##### THE INPUT #####
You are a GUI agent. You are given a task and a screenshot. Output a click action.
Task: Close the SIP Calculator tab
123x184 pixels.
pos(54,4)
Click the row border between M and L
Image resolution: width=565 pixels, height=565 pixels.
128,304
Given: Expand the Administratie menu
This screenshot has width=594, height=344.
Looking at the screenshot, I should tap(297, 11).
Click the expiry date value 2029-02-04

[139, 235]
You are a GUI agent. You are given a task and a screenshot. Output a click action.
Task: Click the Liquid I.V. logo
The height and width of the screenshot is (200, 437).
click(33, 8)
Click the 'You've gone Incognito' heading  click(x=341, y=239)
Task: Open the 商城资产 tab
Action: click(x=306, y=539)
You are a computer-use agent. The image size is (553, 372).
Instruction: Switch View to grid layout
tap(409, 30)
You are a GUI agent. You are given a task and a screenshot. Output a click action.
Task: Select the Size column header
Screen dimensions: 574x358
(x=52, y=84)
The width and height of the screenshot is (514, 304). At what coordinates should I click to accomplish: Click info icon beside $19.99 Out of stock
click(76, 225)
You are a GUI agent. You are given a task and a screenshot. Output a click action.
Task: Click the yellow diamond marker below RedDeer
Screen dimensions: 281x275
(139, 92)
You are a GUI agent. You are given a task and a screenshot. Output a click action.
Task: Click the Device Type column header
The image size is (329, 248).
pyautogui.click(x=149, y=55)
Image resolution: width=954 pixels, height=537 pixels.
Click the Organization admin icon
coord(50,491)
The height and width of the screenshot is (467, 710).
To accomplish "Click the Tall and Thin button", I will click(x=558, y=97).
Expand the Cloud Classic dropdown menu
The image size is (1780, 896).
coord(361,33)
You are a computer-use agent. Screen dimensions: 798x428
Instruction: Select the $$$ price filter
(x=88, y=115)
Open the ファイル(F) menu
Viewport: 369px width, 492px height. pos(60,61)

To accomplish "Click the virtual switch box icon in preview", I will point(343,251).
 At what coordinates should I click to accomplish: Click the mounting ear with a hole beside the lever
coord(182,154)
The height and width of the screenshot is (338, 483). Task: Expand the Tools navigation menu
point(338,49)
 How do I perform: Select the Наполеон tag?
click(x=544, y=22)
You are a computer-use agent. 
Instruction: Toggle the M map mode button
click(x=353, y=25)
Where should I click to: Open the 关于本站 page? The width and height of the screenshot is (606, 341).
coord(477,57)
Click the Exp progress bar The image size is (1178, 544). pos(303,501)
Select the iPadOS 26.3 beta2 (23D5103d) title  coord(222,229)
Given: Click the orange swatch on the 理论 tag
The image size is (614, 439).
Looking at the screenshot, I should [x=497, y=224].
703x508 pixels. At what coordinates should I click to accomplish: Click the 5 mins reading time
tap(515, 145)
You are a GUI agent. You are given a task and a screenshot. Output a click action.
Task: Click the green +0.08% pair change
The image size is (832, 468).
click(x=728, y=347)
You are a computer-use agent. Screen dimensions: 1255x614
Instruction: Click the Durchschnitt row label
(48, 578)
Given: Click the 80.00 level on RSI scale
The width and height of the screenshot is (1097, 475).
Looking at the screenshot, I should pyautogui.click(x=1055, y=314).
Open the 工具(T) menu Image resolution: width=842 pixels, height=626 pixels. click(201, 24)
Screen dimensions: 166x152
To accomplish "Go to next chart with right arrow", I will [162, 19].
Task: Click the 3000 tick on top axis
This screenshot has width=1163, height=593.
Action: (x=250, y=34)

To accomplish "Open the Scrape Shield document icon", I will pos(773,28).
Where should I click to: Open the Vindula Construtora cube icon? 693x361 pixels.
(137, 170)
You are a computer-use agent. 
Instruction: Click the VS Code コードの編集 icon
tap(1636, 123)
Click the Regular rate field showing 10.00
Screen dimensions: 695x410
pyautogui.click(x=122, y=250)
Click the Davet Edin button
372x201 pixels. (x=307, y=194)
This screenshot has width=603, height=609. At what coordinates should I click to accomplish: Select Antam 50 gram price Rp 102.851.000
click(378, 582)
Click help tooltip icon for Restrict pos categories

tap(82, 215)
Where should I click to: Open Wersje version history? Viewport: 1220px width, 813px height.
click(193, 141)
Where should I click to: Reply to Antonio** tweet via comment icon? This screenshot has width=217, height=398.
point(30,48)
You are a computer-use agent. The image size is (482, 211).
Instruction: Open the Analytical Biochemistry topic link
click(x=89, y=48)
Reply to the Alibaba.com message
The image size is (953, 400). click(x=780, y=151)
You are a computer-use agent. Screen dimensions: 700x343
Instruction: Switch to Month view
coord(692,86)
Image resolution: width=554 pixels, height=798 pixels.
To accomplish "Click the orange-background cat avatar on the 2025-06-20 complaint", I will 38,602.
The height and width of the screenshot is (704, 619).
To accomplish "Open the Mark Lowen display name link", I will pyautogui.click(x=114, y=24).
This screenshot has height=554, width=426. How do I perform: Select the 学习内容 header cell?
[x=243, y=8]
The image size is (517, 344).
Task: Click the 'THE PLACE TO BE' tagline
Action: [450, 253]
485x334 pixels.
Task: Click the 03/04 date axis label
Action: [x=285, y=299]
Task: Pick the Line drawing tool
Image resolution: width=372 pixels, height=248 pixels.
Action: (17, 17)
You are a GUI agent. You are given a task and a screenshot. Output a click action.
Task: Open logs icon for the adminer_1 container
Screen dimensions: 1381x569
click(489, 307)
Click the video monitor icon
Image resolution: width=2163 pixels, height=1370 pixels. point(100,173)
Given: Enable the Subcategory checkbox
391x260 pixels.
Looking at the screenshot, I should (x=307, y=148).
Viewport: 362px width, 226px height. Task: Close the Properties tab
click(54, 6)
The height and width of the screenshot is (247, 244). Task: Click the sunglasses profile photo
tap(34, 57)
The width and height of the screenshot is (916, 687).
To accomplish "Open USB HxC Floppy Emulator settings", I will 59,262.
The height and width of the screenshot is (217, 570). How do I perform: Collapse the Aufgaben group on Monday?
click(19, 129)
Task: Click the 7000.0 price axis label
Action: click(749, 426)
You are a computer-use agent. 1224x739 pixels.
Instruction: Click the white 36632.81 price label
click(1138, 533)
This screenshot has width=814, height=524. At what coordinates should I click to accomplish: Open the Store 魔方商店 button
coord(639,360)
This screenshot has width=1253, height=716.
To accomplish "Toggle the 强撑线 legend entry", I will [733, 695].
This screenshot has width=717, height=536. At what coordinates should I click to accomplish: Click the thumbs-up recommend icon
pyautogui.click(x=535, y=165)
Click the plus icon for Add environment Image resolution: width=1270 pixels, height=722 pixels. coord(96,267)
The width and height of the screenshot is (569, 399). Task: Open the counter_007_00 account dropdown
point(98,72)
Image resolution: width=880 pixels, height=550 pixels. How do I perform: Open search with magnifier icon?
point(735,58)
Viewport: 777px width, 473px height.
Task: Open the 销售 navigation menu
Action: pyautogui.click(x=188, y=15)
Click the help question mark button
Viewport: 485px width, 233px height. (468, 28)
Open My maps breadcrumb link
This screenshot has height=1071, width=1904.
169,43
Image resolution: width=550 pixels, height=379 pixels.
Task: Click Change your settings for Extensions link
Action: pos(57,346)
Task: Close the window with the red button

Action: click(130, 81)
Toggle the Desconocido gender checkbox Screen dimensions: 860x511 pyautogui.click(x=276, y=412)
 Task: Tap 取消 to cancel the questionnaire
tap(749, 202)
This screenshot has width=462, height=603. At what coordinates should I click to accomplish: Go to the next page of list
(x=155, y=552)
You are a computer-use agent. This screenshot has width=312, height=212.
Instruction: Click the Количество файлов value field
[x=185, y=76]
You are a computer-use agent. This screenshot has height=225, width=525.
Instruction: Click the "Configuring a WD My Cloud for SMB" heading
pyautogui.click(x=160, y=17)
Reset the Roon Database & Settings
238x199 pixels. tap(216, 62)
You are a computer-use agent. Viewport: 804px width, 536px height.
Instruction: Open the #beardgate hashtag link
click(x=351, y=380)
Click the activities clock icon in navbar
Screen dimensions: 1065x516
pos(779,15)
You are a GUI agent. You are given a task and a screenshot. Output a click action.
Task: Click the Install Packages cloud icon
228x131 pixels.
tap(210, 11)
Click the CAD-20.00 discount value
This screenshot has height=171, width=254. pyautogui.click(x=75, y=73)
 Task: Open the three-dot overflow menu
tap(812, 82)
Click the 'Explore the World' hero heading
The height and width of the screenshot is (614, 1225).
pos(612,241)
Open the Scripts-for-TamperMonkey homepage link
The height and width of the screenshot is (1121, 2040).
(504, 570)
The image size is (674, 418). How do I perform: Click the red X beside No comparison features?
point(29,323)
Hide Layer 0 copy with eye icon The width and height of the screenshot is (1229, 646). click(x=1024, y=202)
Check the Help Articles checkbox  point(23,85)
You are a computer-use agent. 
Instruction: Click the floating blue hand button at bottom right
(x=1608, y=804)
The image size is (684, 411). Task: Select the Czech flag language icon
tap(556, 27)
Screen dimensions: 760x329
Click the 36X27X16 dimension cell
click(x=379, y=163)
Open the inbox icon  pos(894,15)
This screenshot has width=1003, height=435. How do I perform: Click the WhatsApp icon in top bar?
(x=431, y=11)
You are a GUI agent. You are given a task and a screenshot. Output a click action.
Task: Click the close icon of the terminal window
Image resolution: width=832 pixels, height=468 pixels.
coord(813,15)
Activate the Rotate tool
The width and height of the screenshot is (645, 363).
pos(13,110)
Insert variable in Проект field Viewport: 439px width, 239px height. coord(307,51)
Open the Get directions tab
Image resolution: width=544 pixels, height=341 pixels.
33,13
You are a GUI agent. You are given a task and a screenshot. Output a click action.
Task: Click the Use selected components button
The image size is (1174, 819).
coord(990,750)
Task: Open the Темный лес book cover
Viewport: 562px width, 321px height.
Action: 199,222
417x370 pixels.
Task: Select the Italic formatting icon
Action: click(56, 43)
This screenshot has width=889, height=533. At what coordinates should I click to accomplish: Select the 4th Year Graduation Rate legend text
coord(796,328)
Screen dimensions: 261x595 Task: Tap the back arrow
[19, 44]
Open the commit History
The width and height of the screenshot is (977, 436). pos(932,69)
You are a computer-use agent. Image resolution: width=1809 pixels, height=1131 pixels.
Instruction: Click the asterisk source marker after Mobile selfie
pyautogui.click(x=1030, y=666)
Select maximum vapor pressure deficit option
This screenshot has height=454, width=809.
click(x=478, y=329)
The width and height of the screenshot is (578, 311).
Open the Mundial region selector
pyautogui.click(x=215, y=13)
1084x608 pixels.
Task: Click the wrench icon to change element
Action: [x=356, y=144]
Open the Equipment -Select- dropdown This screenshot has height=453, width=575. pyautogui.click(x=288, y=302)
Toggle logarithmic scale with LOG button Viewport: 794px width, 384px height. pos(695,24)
#####
STATED TASK: Rewrite the entries from their start through the line containing "click(76, 225)", changing "GUI agent" to "screen agent" and leaving everything else as it is.

SOLUTION TO THIS PROBLEM:
You are a screen agent. You are given a task and a screenshot. Output a click action.
Task: Close the SIP Calculator tab
123x184 pixels.
pos(54,4)
Click the row border between M and L
Image resolution: width=565 pixels, height=565 pixels.
128,304
Given: Expand the Administratie menu
This screenshot has width=594, height=344.
Looking at the screenshot, I should tap(297, 11).
Click the expiry date value 2029-02-04

[139, 235]
You are a screen agent. You are given a task and a screenshot. Output a click action.
Task: Click the Liquid I.V. logo
The height and width of the screenshot is (200, 437).
click(33, 8)
Click the 'You've gone Incognito' heading  click(x=341, y=239)
Task: Open the 商城资产 tab
Action: click(x=306, y=539)
You are a computer-use agent. The image size is (553, 372).
Instruction: Switch View to grid layout
tap(409, 30)
You are a screen agent. You are given a task and a screenshot. Output a click action.
Task: Select the Size column header
Screen dimensions: 574x358
(x=52, y=84)
The width and height of the screenshot is (514, 304). At what coordinates should I click to accomplish: Click info icon beside $19.99 Out of stock
click(76, 225)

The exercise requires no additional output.